You’re reading the latest novel and suddenly, out of nowhere, you’re completely blindsided by the way the hero in the story behaves.
What the heck just happened? Why did she do that? Doesn’t she know better?
Well, maybe she does and maybe she doesn’t. It’s hard to say with the limited information you have.
So you keep reading and you come to learn that she does know better; she’s just lost her way. She talks with a close friend who happens to be her mentor and she guides our hero to discover new insights into her limiting beliefs and assumptions regarding her latest challenge.
Sound familiar? It should. It happens all the time, whether it is in a book we are reading, a show or movie we are watching, or even in our own lives.
So let me ask you, “Who are you in the previous scenario? The Hero or the Guide?”
But before you answer, let me tell you that the story actually has two additional characters – the Villain and the Victim.
So now let me ask who are in this scenario? The Hero, the Guide, the Villain, or the Victim?
Most of us want to associate with the Hero, and some of us feel more closely aligned with the Guide. Sometimes we see ourselves as the Villain, and unfortunately, occasionally, we feel like the Victim.
Here’s the thing. On any given day, you could be any one of these characters. Heck, given the right circumstances, you might find yourself in each of these roles at various points in a single day.
You see, for the most part, we think we are on top of our game. We know what to do when we know what to do and we are in familiar, comfortable situations. But sometimes, a stressor pops up in front of us, or worse yet, from inside of us. We get nervous, we doubt our decisions, and we become confused.
Let’s think about this for a bit and see what resonates.
Well, there are many factors which can affect your mindset, your energy, your beliefs, your thoughts, your speech, and ultimately, your actions.

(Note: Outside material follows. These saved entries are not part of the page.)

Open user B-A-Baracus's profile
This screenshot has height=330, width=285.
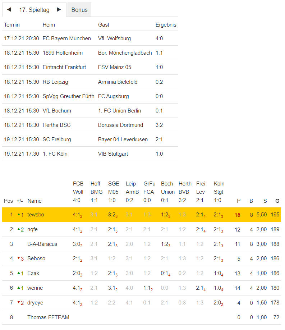[x=42, y=244]
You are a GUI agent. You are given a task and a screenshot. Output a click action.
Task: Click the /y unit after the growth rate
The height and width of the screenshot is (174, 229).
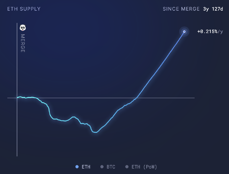[220, 32]
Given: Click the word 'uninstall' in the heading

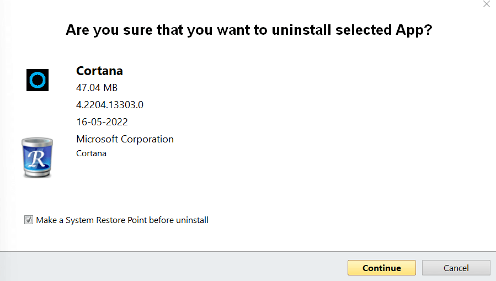Looking at the screenshot, I should pos(305,30).
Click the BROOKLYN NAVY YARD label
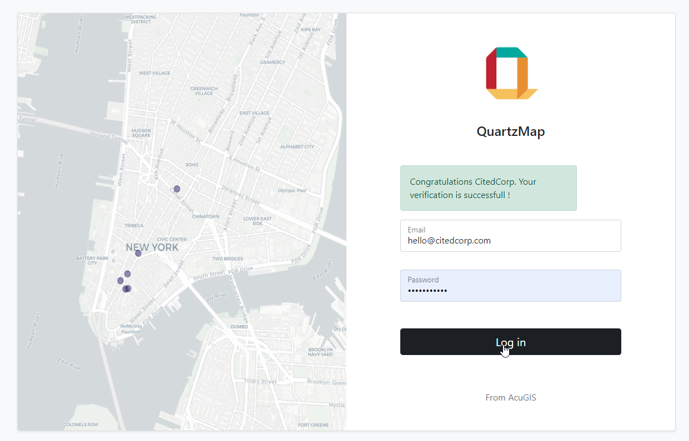 coord(320,352)
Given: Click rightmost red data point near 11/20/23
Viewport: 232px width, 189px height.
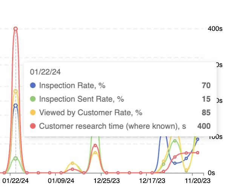Looking at the screenshot, I should 197,152.
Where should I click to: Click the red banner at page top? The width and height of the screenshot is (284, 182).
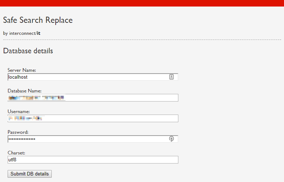click(x=142, y=3)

The role you choose could be affected by the amount of sleep you got last night. It could be affected by the food you eat. It could be affected by the amount of (or lack of) exercise you get. It could be affected by the environment you were brought up in and the place you live now.
But, more than anything else, the role you decide to play will be determined by your mental fitness.
What do I mean by this?
We all live with a few other characters who come and go as they please, stopping by to visit us in our minds every so often. These characters are our Saboteurs. They might come in the form of a judge, a controller, an avoider, a pleaser, a hyper-achiever, or some other so-called friend.

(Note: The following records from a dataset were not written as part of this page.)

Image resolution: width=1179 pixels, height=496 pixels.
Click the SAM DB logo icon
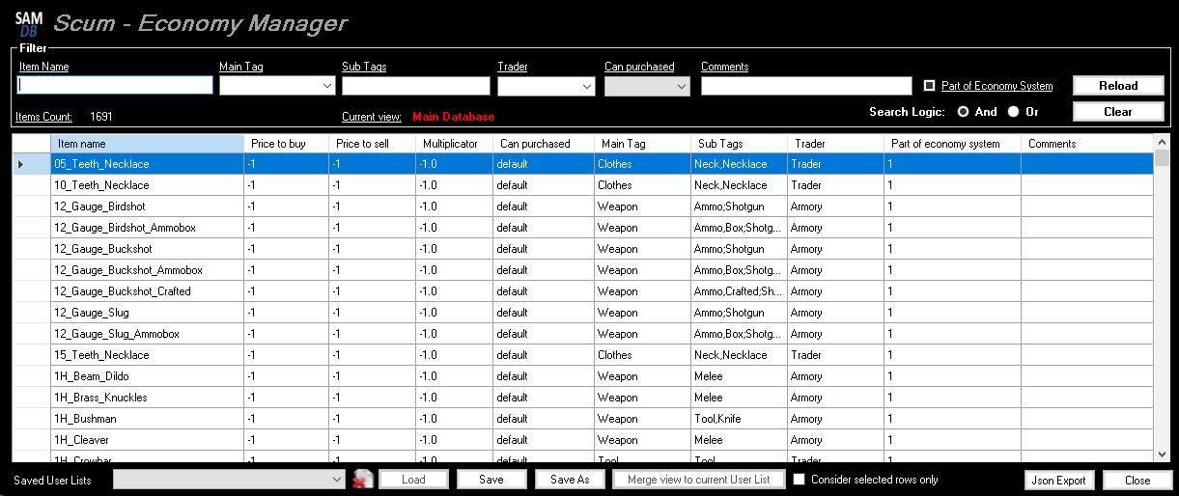click(28, 24)
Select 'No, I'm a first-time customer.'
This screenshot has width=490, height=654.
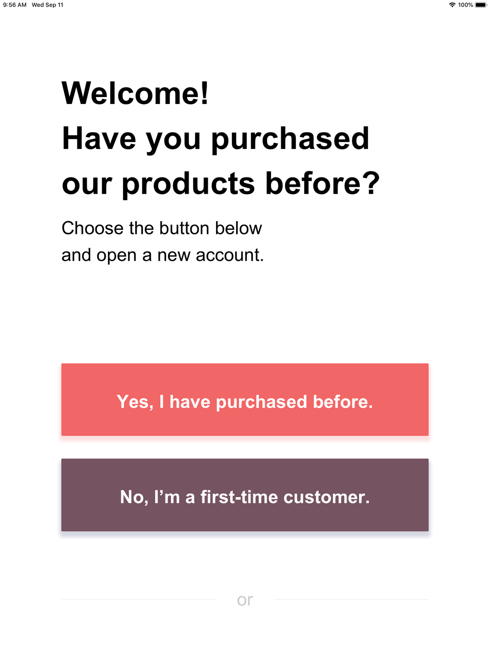coord(245,495)
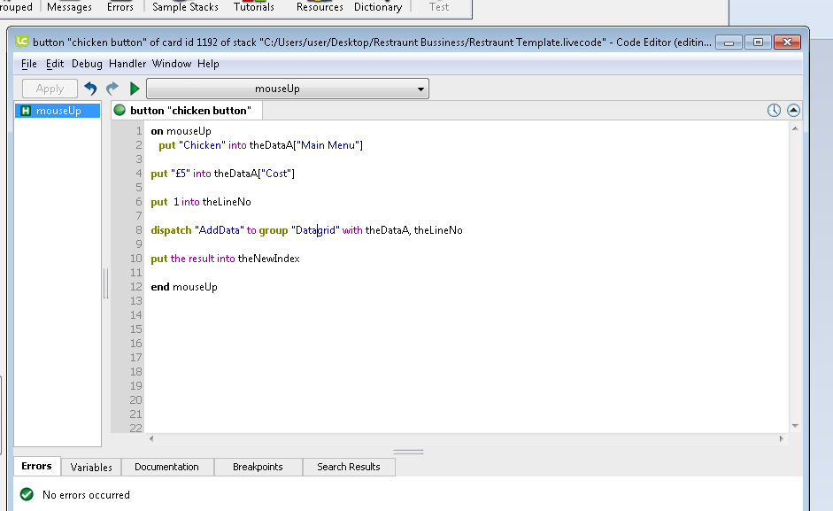This screenshot has width=833, height=511.
Task: Click the clock history icon
Action: point(774,111)
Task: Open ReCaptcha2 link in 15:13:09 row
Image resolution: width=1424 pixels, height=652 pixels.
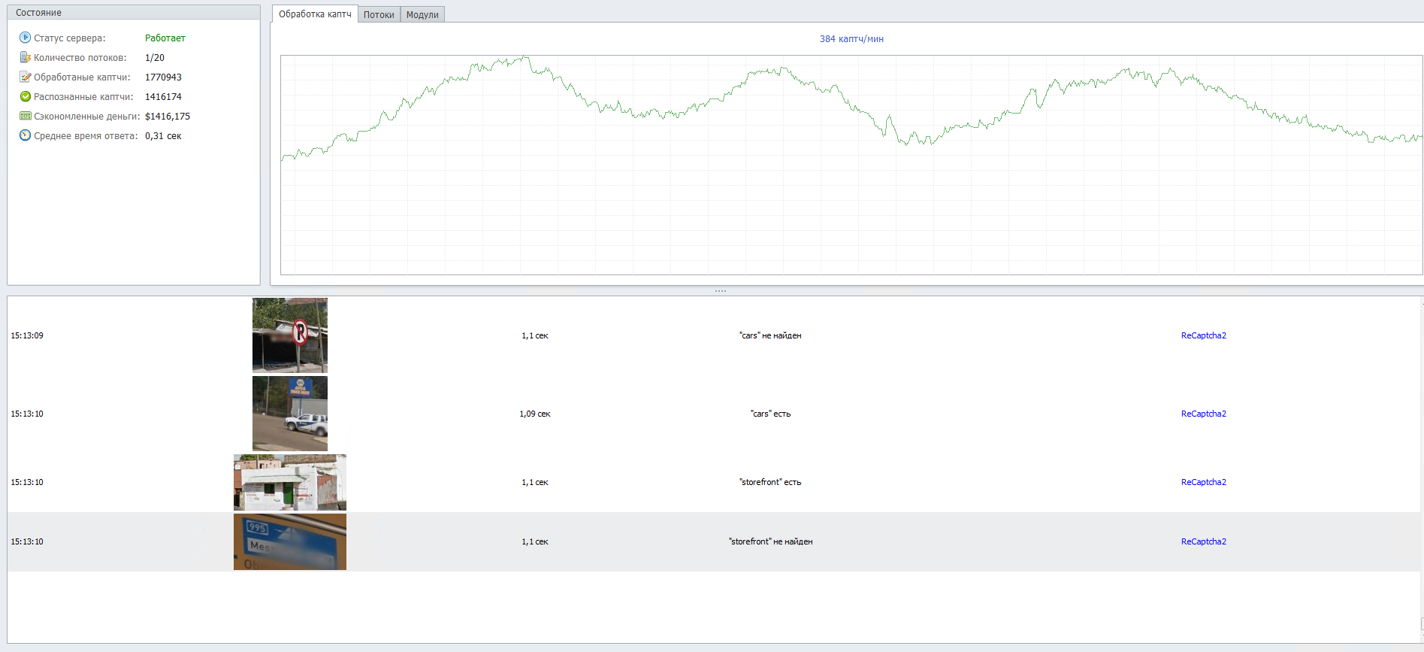Action: [x=1203, y=335]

The good news is, you do not have to allow them to take up residence in your mind. You have another character, your true essence in fact, that can swiftly take notice and vanquish these vile squatters guiding you to move to positive, productive performance.
Now, while we can’t stop these Saboteurs from stopping by for a visit, we can decide how to treat them upon arrival. If we do nothing, and allow them to go to the fridge, grab a beer and some snacks and let them sit all over the furniture, we are playing the Victim.

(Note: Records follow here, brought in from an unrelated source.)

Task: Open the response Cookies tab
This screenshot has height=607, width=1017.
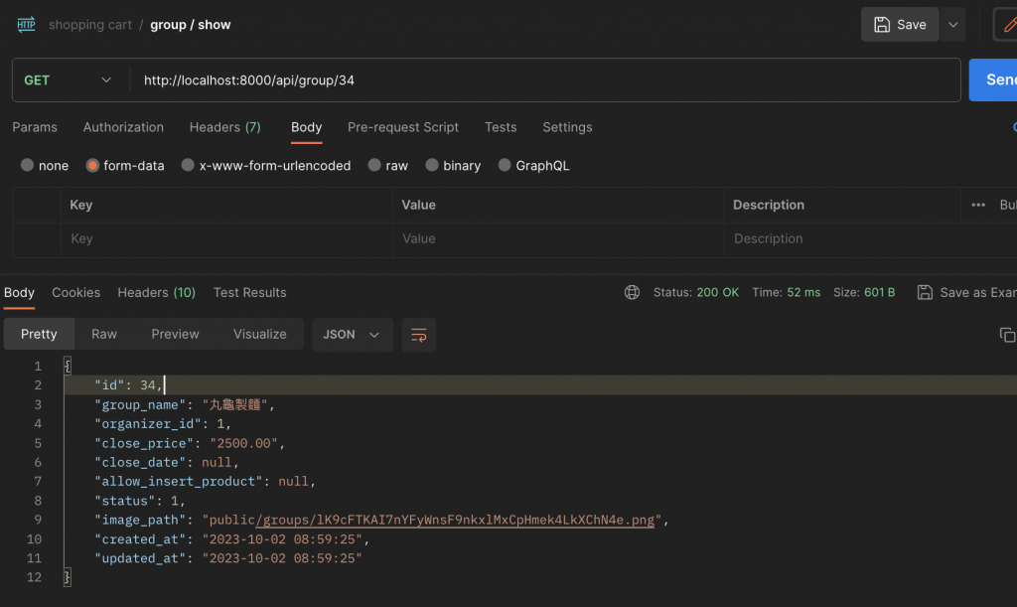Action: pos(75,292)
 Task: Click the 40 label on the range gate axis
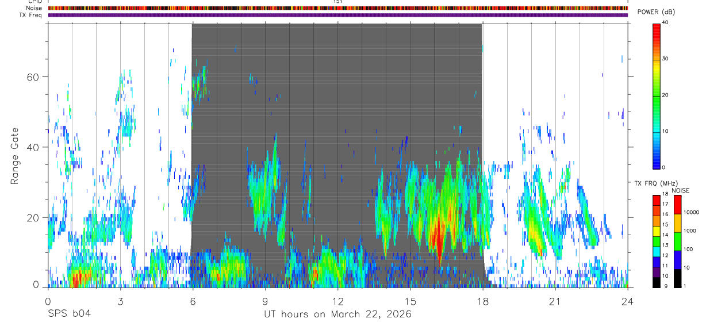click(x=34, y=147)
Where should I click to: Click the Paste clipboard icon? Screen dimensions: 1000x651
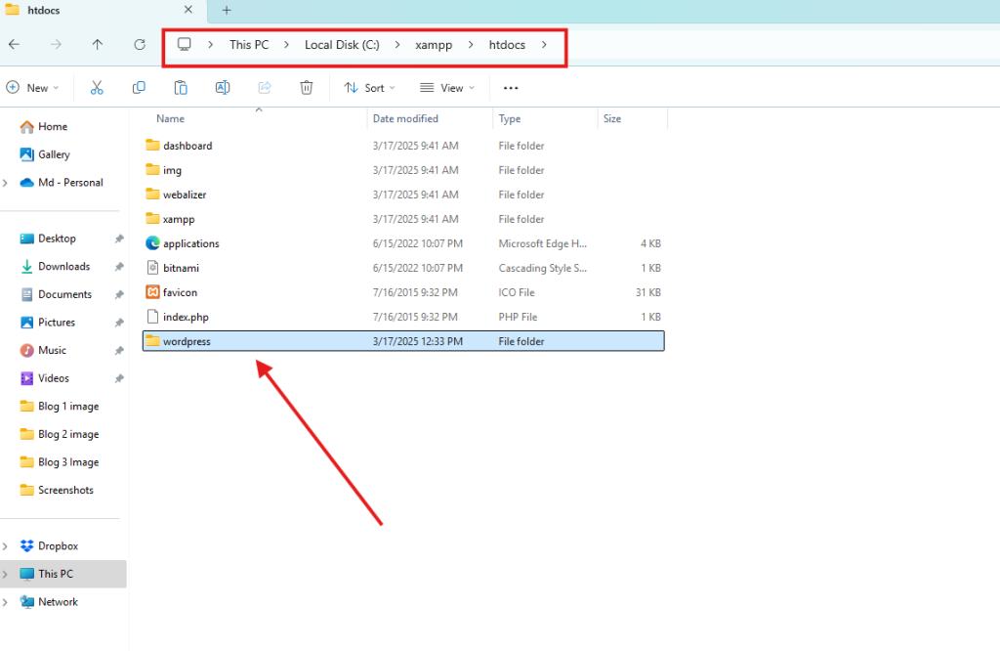181,88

When we decide to do nothing, we cannot complain about the results we are left with. We just have to sit there, watching them dirty our sofa and eat up all of our food. Not a pretty sight.
But, hey, maybe these Saboteurs look like they are enjoying themselves and you decide to jump in and join them in their dastardly deeds. You indulge them, you goad them, heck you almost become one of them. You double down on the judgement or crank up the control or boost the effort to avoid the matter at hand. You’ve now decided to play the role of the Villain.
These are the choices we make when we are not feeling our best, not getting enough sleep, not following a healthy diet, not getting the exercise we need, or not engaging enough socially.
Now, it doesn’t have to be all doom and gloom. If we maintain good physical, nutritional, social, and mental fitness, we have a much better chance to choose another character to play.
As the Hero, we quickly jump into action addressing these ne’er-do-wells, and send them packing. No need to wallow around in fear, disappointment, despair, or condemnation. That won’t get us anywhere. The Hero saves us from those destructive thoughts and emotions, vanquishing those Saboteurs and setting us up for success.
When we take on the role of the Guide, we ponder assumptions, beliefs, circumstances, and people from a position of deep wisdom. We are sage, we are clear-headed, we are creative.
As the Guide, we see things through the lens of opportunity and possibility. We help our Hero find his way. And we are available to help others as well.
As stated earlier, we can embody each of these characters at any point on any day in any situation. Who you choose to embody is up to you. And how quickly you change roles determines just how successful you will be at work and in life.
So how will you know when you are wallowing in Victimhood? How will you stop yourself from sabotaging your own self-interest and refuse to play the Villain? And how will you decide to be the Guide and mentor your Hero to his or her greatest potential?
There’s a lot to consider in these scenarios, but next time you feel hijacked by negative thoughts or feelings, pause, take a breath, engage your sage, and consider the real possibilities that lay before you.
Your Mindful Moment:
Minimize the Victim. Vanquish the Villain. Be the Guide. Become the Hero.